#### Records to use
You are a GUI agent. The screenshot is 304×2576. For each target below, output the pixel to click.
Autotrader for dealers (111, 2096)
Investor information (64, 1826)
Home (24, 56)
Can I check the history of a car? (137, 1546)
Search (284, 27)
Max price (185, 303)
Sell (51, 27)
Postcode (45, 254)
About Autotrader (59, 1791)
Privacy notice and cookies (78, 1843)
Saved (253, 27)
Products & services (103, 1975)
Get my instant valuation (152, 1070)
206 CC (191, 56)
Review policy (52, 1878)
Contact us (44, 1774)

* * *

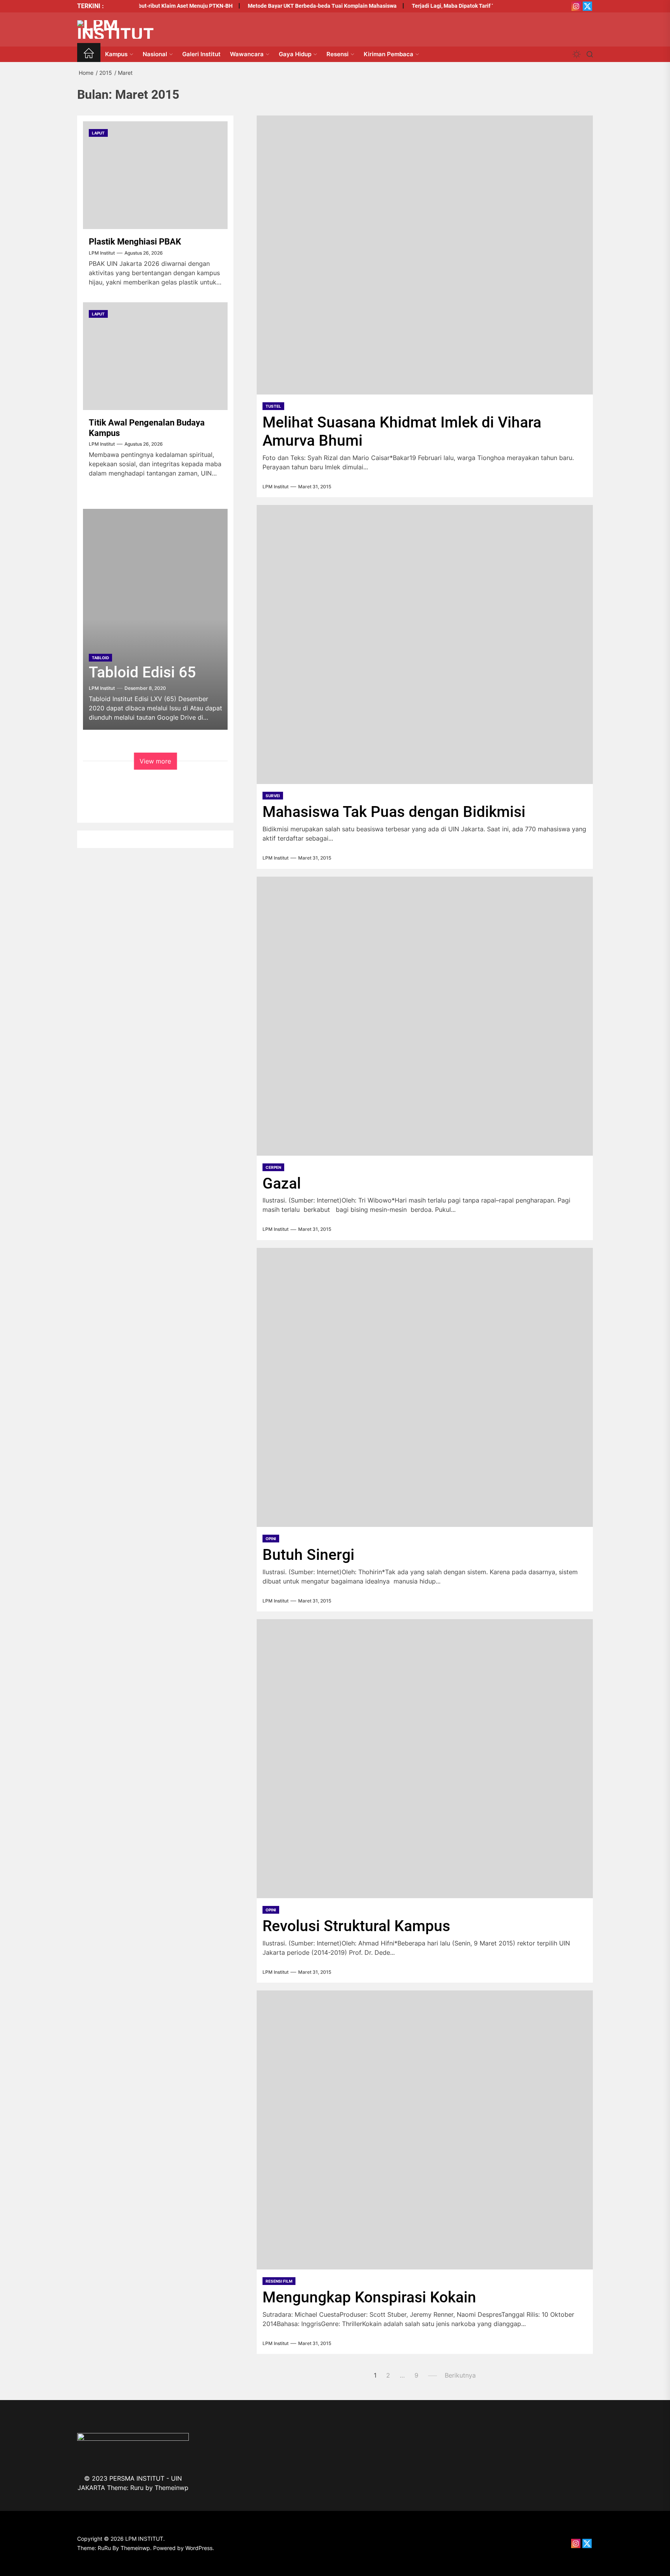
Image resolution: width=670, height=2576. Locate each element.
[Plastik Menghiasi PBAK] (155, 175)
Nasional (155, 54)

#### What is needed
After locating the line with "Can I check the history of a car? (137, 1546)" above, return that line and every later line through the one with "Contact us (44, 1774)", word for word and with nothing else.

#### Answer section
Can I check the history of a car? (137, 1546)
Search (284, 27)
Max price (185, 303)
Sell (51, 27)
Postcode (45, 254)
About Autotrader (59, 1791)
Privacy notice and cookies (78, 1843)
Saved (253, 27)
Products & services (103, 1975)
Get my instant valuation (152, 1070)
206 CC (191, 56)
Review policy (52, 1878)
Contact us (44, 1774)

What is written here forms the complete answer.